I'm using Colaboratory and Pytorch to run a GAN that uses an unusual dataset, which is currently stored locally on my machine. To access these files I connected to a local runtime (as per https://research.google.com/colaboratory/local-runtimes.html). However, Colaboratory now uses my own GPU when running now, which it did not do on previous runs. I know this because current runs run much much slower, as they are using my GTX 1060 6GB instead of Colab's Tesla K80.
I checked this using
torch.cuda.get_device_name(0)
Which returns "GeForce GTX 1060 6G" when I am connected locally. This is the case even with Edit -> Notebook Settings -> Hardware Accelerator -> "GPU" selected.

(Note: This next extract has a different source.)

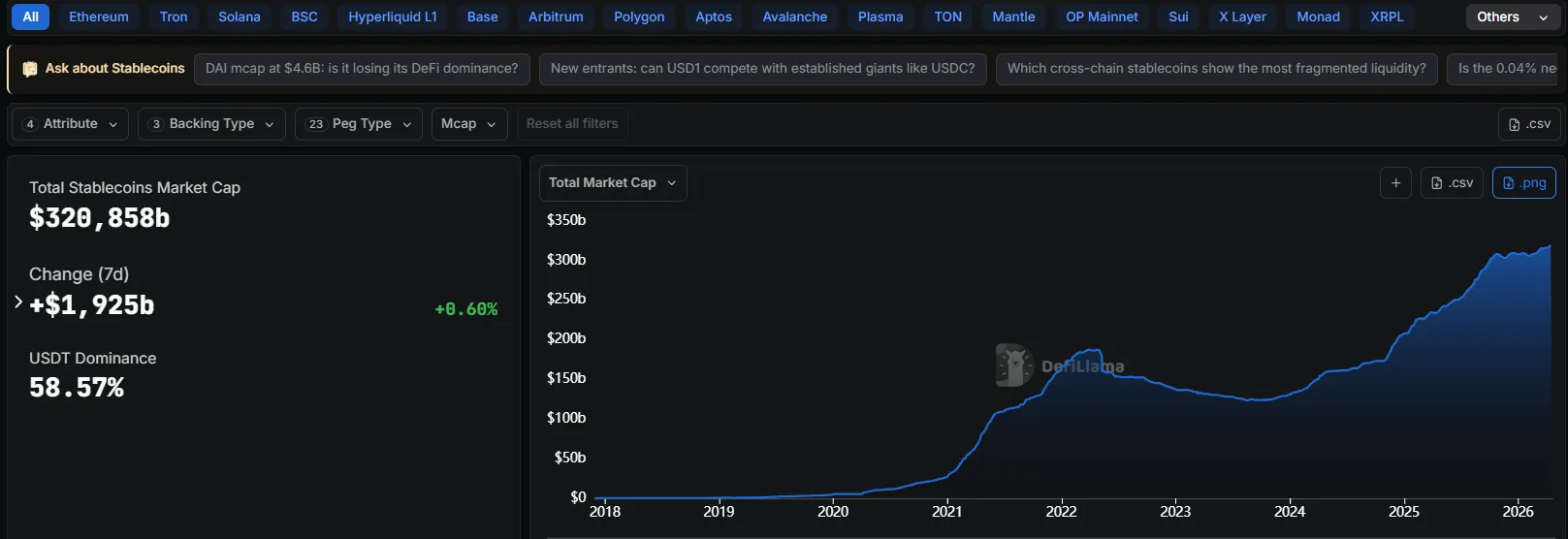Screen dimensions: 1568x539
Task: Expand the Change (7d) arrow
Action: (x=18, y=302)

However, when I am not connected locally, and instead use the (default) "Connect to hosted runtime" option,
torch.cuda.get_device_name(0)
does return "Tesla K80".
I've had trouble uploading my dataset to Drive, as it is a large image dataset, and would like to carry on using the local runtime.
How do I use both the local runtime and Colab's amazing Tesla K80? Any help would be much appreciated.
Google provides the use of free GPU for your Colab notebooks.
Choose Runtime > Change Runtime Type and set Hardware Accelerator to None. For examples of how to utilize GPU and TPU runtimes in Colab, see the Tensorflow With GPU and TPUs In Colab example notebooks.
Colab is using your GPU because you connected it to a local runtime. That's what connecting it to your own runtime means. It means that you're using your machine instead of handling the process on Google's servers. If you want to still use Google's servers and processing capabilities, I'd suggest looking into connecting your Google Drive to the Colaboratory runtime.